Significantly enriched phenotype categories.

Top significantly enriched phenotype categories identified by VLAD analysis, showing the number of genes from the set of 107 mouse orthologs shared among four out of five comorbidities annotated to each phenotype category. (Complete list of enriched phenotypes available supplemental table 2)
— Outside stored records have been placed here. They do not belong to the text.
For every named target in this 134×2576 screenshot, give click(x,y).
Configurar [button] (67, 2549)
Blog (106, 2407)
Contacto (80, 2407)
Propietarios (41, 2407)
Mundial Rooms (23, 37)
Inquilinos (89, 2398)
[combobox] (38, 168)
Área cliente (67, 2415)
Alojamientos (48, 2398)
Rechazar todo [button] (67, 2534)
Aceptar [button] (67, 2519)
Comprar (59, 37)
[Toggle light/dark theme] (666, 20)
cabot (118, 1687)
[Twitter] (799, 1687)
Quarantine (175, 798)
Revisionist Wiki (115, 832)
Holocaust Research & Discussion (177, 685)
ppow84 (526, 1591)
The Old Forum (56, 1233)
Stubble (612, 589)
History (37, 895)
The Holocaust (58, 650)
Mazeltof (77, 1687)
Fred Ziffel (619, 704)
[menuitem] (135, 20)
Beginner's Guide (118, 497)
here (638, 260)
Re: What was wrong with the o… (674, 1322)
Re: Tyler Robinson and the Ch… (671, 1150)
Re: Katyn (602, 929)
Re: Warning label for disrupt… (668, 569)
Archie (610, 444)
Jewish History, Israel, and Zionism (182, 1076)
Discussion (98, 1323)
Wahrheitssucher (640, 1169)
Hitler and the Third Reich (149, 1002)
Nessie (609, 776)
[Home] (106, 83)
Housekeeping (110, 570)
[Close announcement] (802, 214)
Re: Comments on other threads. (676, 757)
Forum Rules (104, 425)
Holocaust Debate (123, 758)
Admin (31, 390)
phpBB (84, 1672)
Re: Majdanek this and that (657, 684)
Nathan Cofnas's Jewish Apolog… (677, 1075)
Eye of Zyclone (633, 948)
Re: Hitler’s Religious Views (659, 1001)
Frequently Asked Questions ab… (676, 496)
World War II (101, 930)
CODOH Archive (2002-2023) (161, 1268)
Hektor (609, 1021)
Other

Phenotype CategoryGene CountP-value range
Innate immunity493.1×10e-43
Inflammatory response667.0×10e-43
Leukocyte Physiology655.7×10e-42
Cytokine levels431.9×10e-41
Susceptibility to infection489.3×10e-40
Mononuclear cell morphology681.1×10-e39
Phagocyte morphology523.8×10-e39
Leukocyte number692.0×10e-40
Leukocyte physiology668.2×10e-39
Injury response542.3×10e-49
Blood vessel morphology601.4×10e-39
Professional antigen presenting cell morphology504.5×10e-40

Pathway analysis enrichment includes cytokine signaling pathways, blood coagulation and plasma lipoprotein metabolism

In addition to our phenotype analysis, we were also interested in investigating whether the genes shared among comorbidities were enriched for specific biological pathways. To answer this question, we used our human gene sets and the Reactome Knowledgebase in an enrichment analysis for biological pathways. Reactome is a manually curated resource that captures information about reactions, their relationships and the genes and chemicals that play a role in those reactions[35]. We interrogated the Reactome Knowledgebase using the eight genes that were shared among all five comorbidities and identified 103 pathways/subpathways that were significantly enriched (FDR=<0.05, supplemental table 5). Reactome pathways are organized into a hierarchical format where grouping pathways are subcategorized into more specific pathways which in turn are eventually represented by individual reactions. Reactome captures information about not only the genes and molecules that act in a pathway but also those that are acted upon, thus casting a wide net for genes that are included in an analysis. The 25 most significantly enriched pathways grouped under several parent pathways are shown in Figure 1. Two genes, APOA1 and APOE, are shared among several plasma lipoprotein assembly, remodeling and clearance pathways. Three genes, APOA1, F2 and F5, are found in the hemostasis pathway, all are included in platelet activation and the latter two in blood clotting. Five of the eight genes shared among the comorbidities were involved in immune system pathways: B2M, HMOX1, CTLA4, STAT3 and F2. Of these five genes, three are included in cytokine signaling: B2M, HMOX1 and STAT3. Other informative pathways showed that APOA1, APOE, F2 are in GPCR downstream signaling, and F5, APOA1, APOE are in vesicle-mediated transport.
Figure 1.

The top 25 most significantly enriched pathways involving the eight genes shared among all five comorbidities.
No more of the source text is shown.